Vivêssemos 200 anos?
Tal preocupação já existe, diz ele. Embora seja geriatra, metade de seus pacientes tem pouco mais de 40 anos.
Renata de Gáspari Valdejão
A longevidade é uma das conquistas mais notáveis da humanidade. Em 1900, uma criança, ao nascer, tinha uma expectativa de vida de 33,7 anos, média essa que, hoje, já é de 68 anos e, em 2025, será de 75,3 anos. Mas, como toda conquista, a vida longa também tem seu preço. “Estamos assustados com isso”, diz Antonio Quelce, presidente do Conselho Estadual do Idoso de São Paulo. “No futuro, teremos um batalhão de idosos e a sociedade – hospitais, médicos – precisa estar preparada.” Estudos demográficos dão conta de que, por volta do ano 2050, 2 bilhões de pessoas (quase um quarto da população mundial) terá mais de 60 anos, ultrapassando o número daqueles com menos de 14. Com tanta gente para usufruir da aposentadoria e tão poucos para pagar impostos, há receio de um colapso.
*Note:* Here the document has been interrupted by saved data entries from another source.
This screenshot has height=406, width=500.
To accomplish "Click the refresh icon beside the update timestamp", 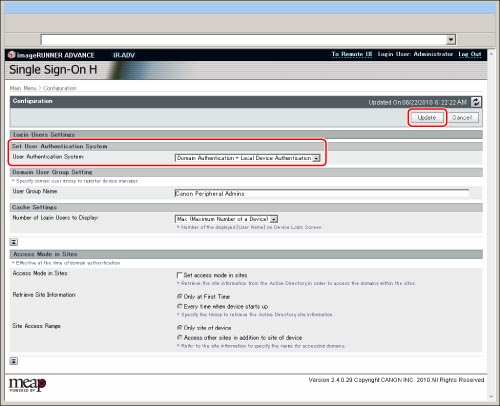I will click(x=476, y=102).
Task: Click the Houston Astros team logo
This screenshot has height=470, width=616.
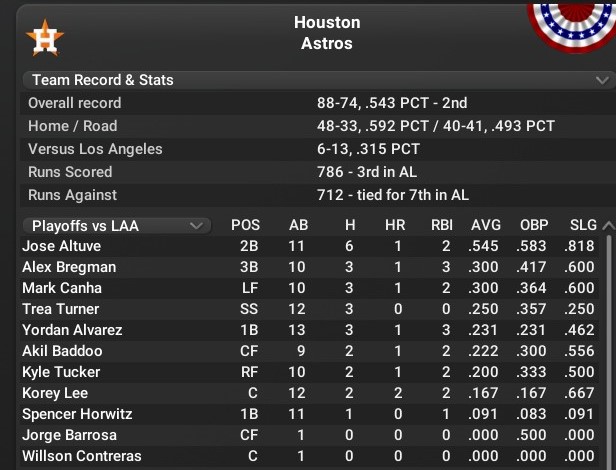Action: pyautogui.click(x=44, y=37)
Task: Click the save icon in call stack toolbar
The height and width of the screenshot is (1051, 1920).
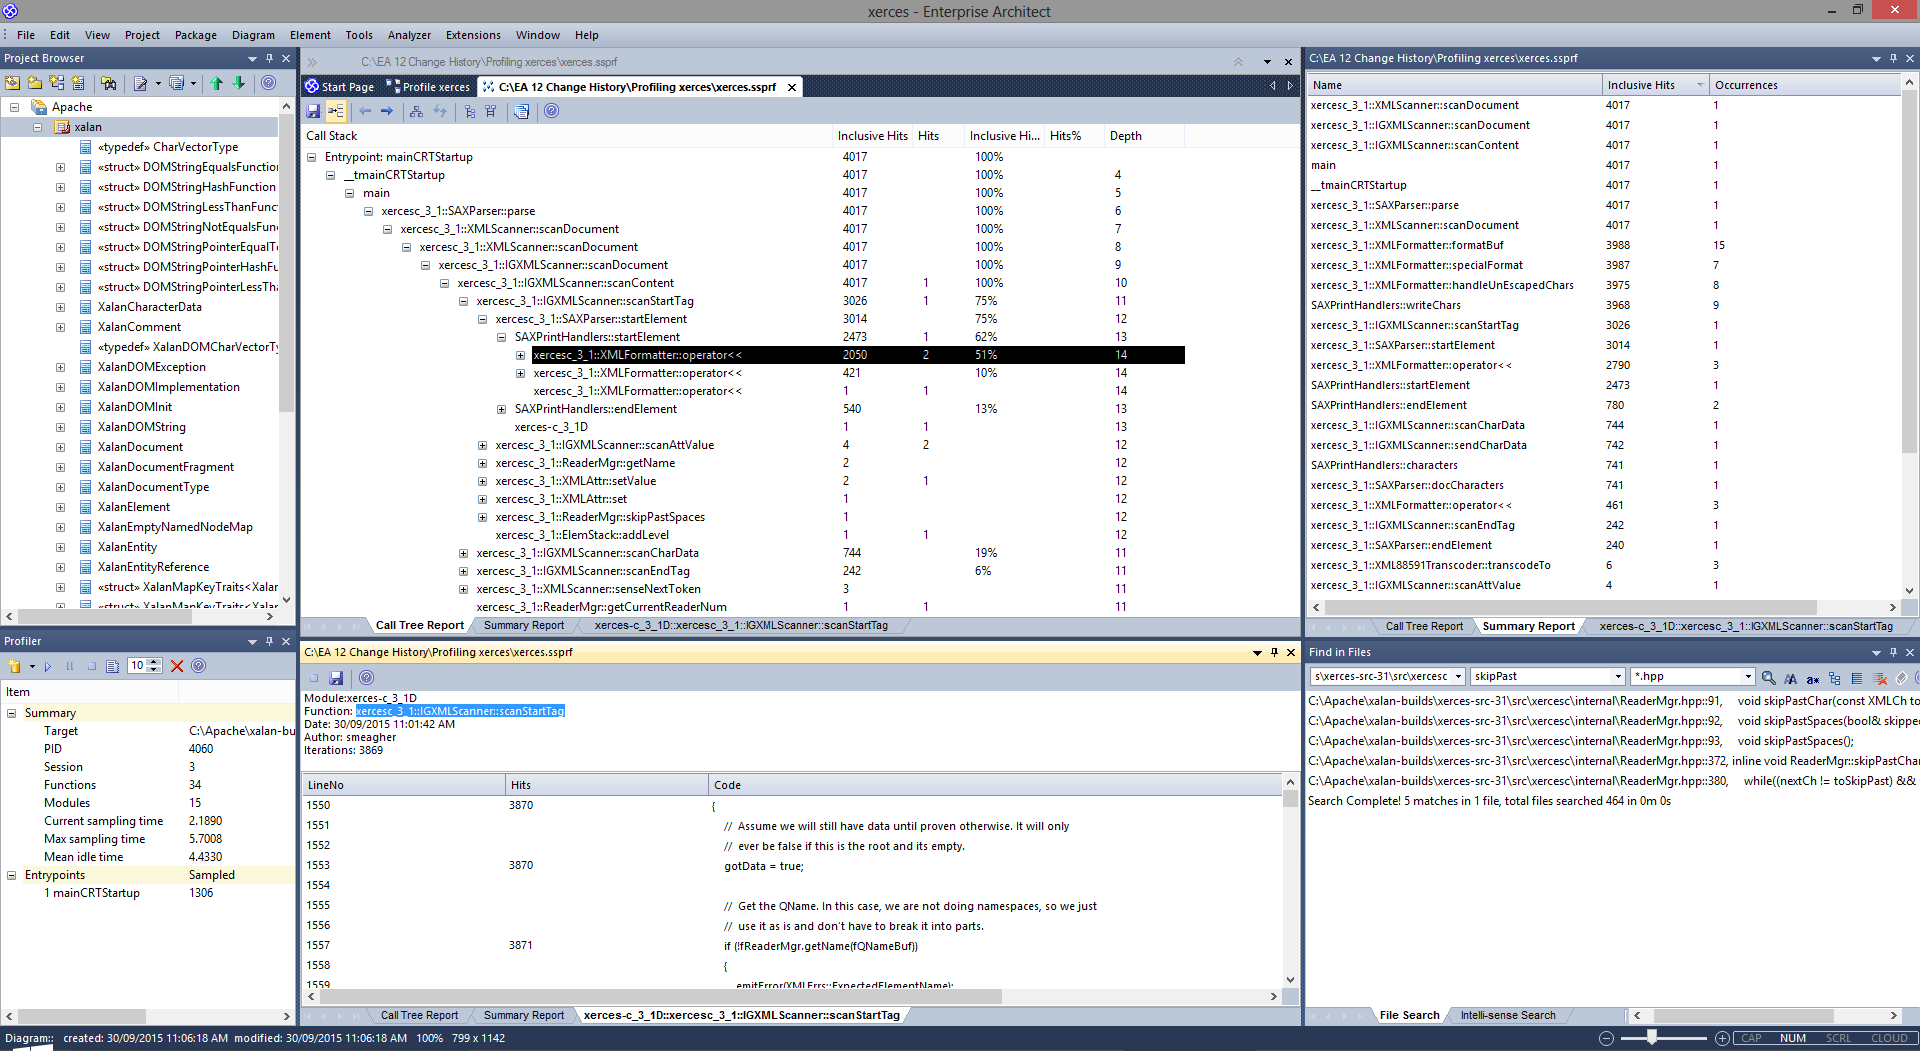Action: coord(313,111)
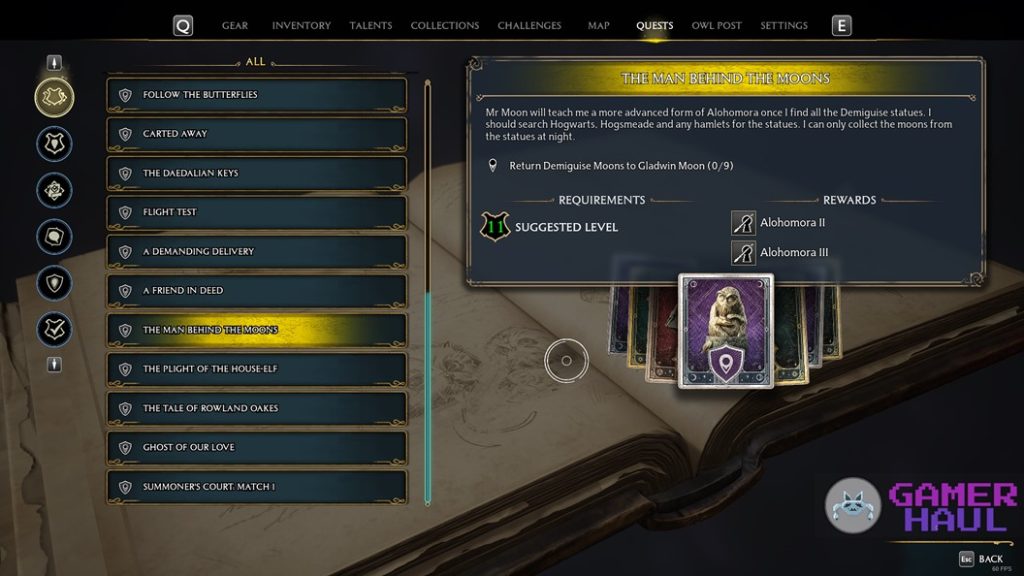Viewport: 1024px width, 576px height.
Task: Click the quest list scrollbar
Action: [428, 293]
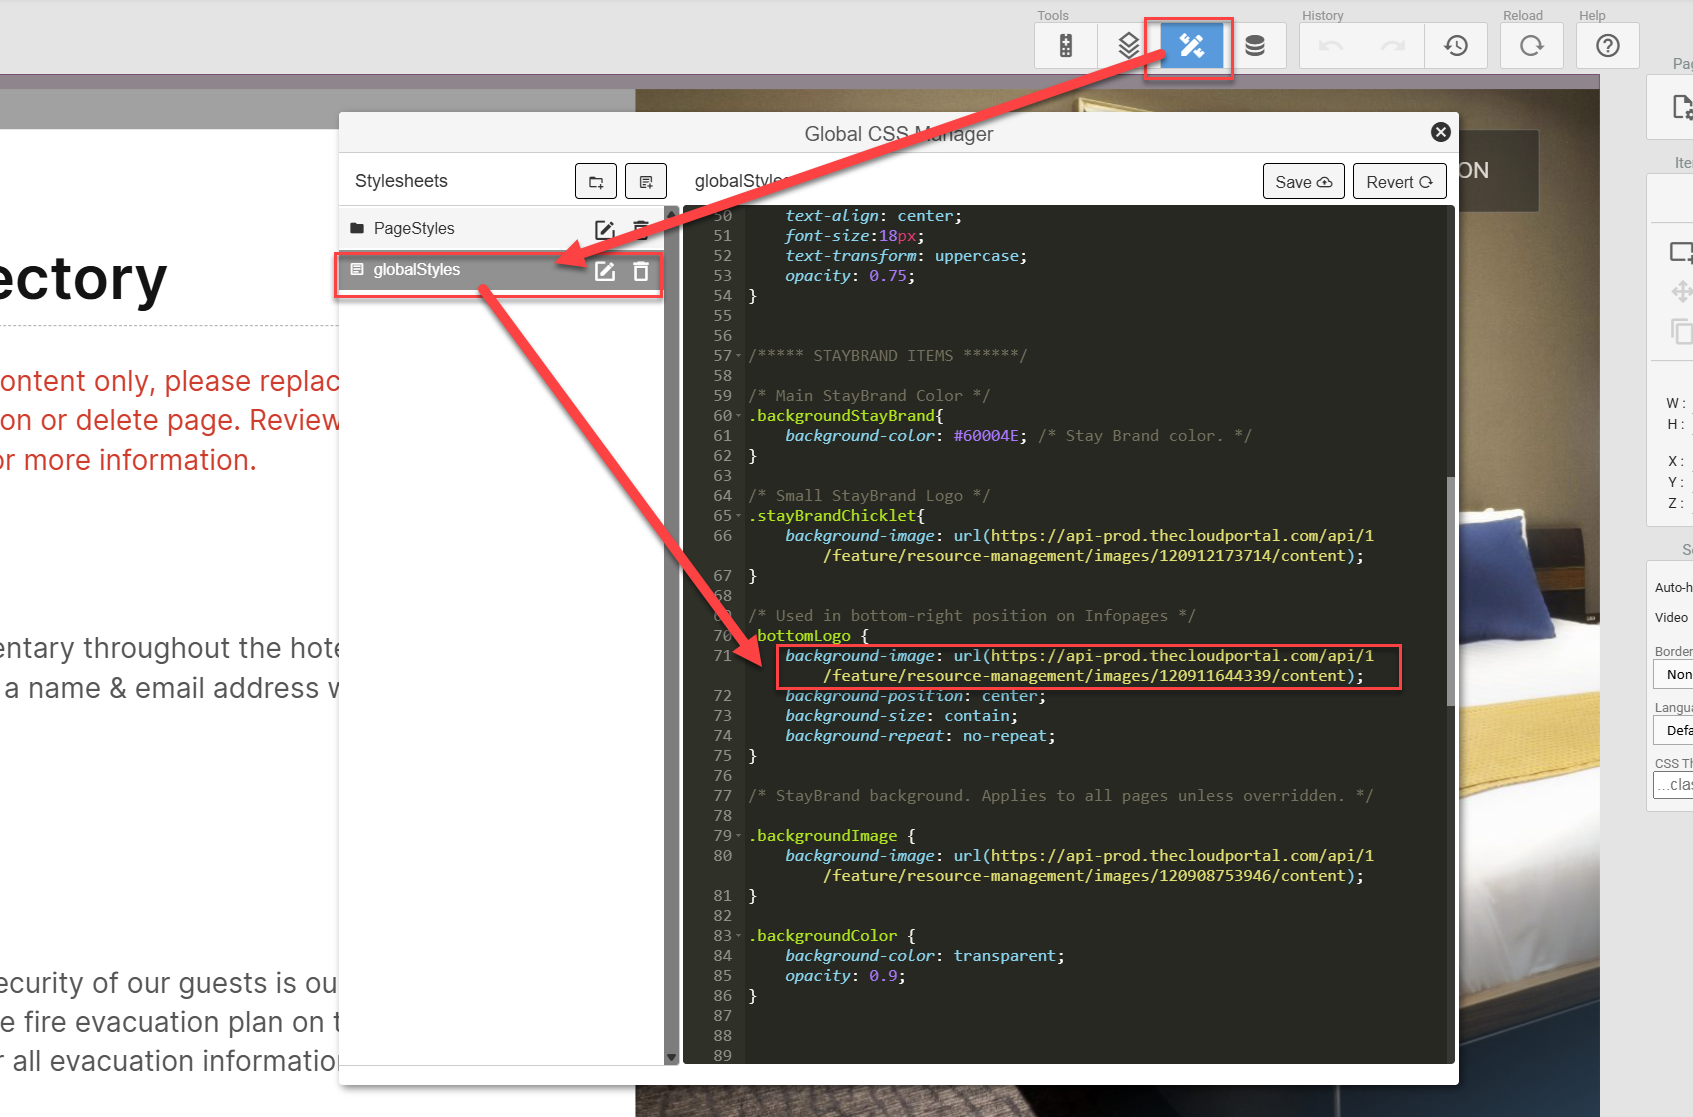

Se essa perspectiva já assusta, imagine o que ocorreria se vivêssemos 200 anos. Na opinião do geriatra Clineu de Mello Almada Filho, da Universidade Federal de São Paulo, os serviços oferecidos hoje aos idosos poderiam falir se o envelhecimento ocorresse na velocidade atual. “Na Europa, o envelhecimento da população vem acontecendo aos poucos. Aqui, está sendo muito rápido”, diz.
Provavelmente, teríamos que nos aposentar mais tarde, não só para sustentar a Previdência, mas para mantermo-nos ocupados. “Muitos aposentados não conseguem se engajar em outra atividade, mesmo que não remunerada, e isso é causa de muitos casos de depressão. É saudável ter alguma atividade”, afirma Denise Furlani, psicóloga e psicoterapeuta da Clínica Psicológica da Pontifícia Universidade Católica (PUC) de São Paulo.
Saúde, aliás, seria a preocupação número um dos bicentenários. Hoje, quem passa dos 65 anos tem 90% de chance de ter uma doença associada à idade. Aos 200 anos, o corpo teria apenas um restinho daquela capacidade natural de reação que é acionada em momentos de estresse. Segundo Almada Filho, o ser humano vive cada vez mais próximo do seu limite biológico de longevidade. “Nosso organismo não foi feito para durar nem 100 anos.”
Para que vivêssemos dois séculos, portanto, a prevenção de saúde teria que ser revolucionada. “Seria possível detectar antecipadamente a maioria das doenças”, afirma Almada Filho. Tal preocupação já existe, diz ele. Embora seja geriatra, metade de seus pacientes tem pouco mais de 40 anos.
Mas como seria possível viver 200 anos se, hoje, as pessoas com metade dessa idade já têm a saúde tão comprometida? O segredo seria envelhecer mais devagar. Na verdade, isso também está acontecendo, à medida que a expectativa de vida aumenta. Uma pessoa de 40 anos hoje é fisiologicamente mais jovem do que alguém com a mesma idade há um século.
Começamos a envelhecer assim que paramos de crescer, no final da adolescência. As células se tornam menos eficientes e os processos normais de reparação do organismo, mais lentos. Os tecidos e vasos sangüíneos se enrijecem, os pulmões e os músculos do coração se distendem e os ligamentos se esticam. Aos poucos, aparecem as doenças ligadas à idade, como catarata e câncer.
“O envelhecimento está sendo retardado pela medicina, pois é possível prevenir inúmeros males que assombravam os idosos. Não apenas males de ordem física, mas também de ordem social, como o isolamento e a inatividade intelectual, que aceleram o envelhecimento”, diz Maria Candida Soares Del-Masso, coordenadora da Universidade Aberta à 3ª Idade da Faculdade de Filosofia e Ciências da Universidade Estadual Paulista (Unesp).
Fosse como fosse, o envelhecimento daria a luz a um mundo mais calmo e pacífico. É fato que o índice de violência de uma população é diretamente proporcional à quantidade de jovens. Não por acaso, 67,9% das mortes de jovens brasileiros, com idade entre 15 e 24 anos, devem-se à violência. Um planeta repleto de velhinhos seria calminho como um baile da terceira idade.